Obiettivi -
- A) Nella discussione su Google Talk il client di Google risulta disponibile solo per Windows. Spiega come mai l'account GMail/Talk si può usare comunque con altri programmi.
- B) Per favore, riscrivi il passo della discussione su Google Talk da "L'interfaccia è semplice" a "principale di GMail.", sostituendo "intuitiva" con "immediata".
- C) Rispondi a queste domande sulla discussione su Google Talk.
(i) Che risultato ottiene lavish provando il client con wine?
(ii) Quale tag suggerisce lavish di mettere?
(iii) Quale risoluzione dello schermo indica randomaze?

Estratto di partenza -

# [OT] Google Talk è arrivato

## .:deadhead:.

Ecco la pagina:

http://www.google.com/talk/

e [tramit google news  :Wink: ] 

articoli sul web a riguardo

Il client by google è solo per windows, ma sfruttando jabber potete usare il vostro account GMail/Talk anche con Gaim Adium iChat e Trillian...

L'interfaccia è semplice ed intuitiva, la gamma cromatica rispecchia il classico stile a-la-google [sfondo bianco, colori essenziali].

Stretta integrazione con GMail, con un tasto vi si aprirà il browser con la pagina principale di GMail.

[pensieri a casaccio]

Stanno percorrendo la stessa via di msn...Con il vantaggio che non è così incasinato come quest'ultimo [niente passport] anche se i dubbi sulla privacy rimanono... 

Sto come sviluppando un po' di antipatia verso questo colosso. Supporta l'OS [pensato solo al Google Summer of Code] ma... quanto potere che ha con Google News: posso influenzare la realtà, evitando di proposito di inseire certe notizie...  :Evil or Very Mad: 

GMail è bella, davvero! Peccato mantenga le mie mail dopo la distruzione del mio account [evviva quindi il POP]  :Very Happy: 

E' una strana bestia google... Ma almeno supporta gli standard aperti

----------

## lavish

Interessante! Che ne dici di mettere il tag [OT] però?  :Razz: 

----------

## .:deadhead:.

E c'hai raggggione!  :Wink: 

----------

## comio

mi turba però il fatto che il software nasca sempre sotto windows... eppure loro hanno forse i migliori programmatori ed ingegneri linux...

bo... strategia commerciali come al solito.

Comunque sarebbe interessante capire il funzionamento della parte audio/video.

ciao

----------

## lavish

Provato con wine  :Very Happy:  Funziona bene ma non si connette....  :Confused: 

----------

## randomaze

dead, non trovi che usando adeguatamente il bbcode i link vengono più belli a vedersi e non fanno sforare l'impaginazione sul mio "modesto" 1024x768?

Dati forniti -

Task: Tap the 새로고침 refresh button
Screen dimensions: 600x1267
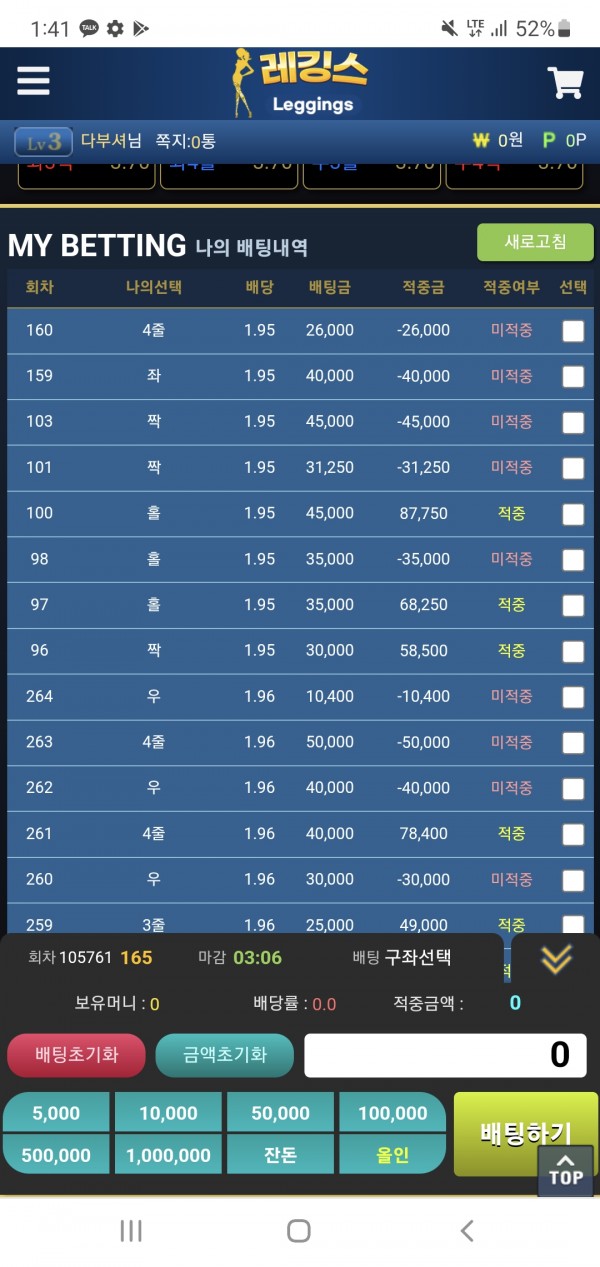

Soluzioni di seguito -
- A) Perché si può sfruttare jabber. In questo modo l'account GMail/Talk funziona anche con Gaim, Adium, iChat e Trillian.

- B)
L'interfaccia è semplice ed immediata, la gamma cromatica rispecchia il classico stile a-la-google [sfondo bianco, colori essenziali].

Stretta integrazione con GMail, con un tasto vi si aprirà il browser con la pagina principale di GMail.

- C)
(i) Il client funziona bene ma non si connette.
(ii) Il tag [OT].
(iii) 1024x768.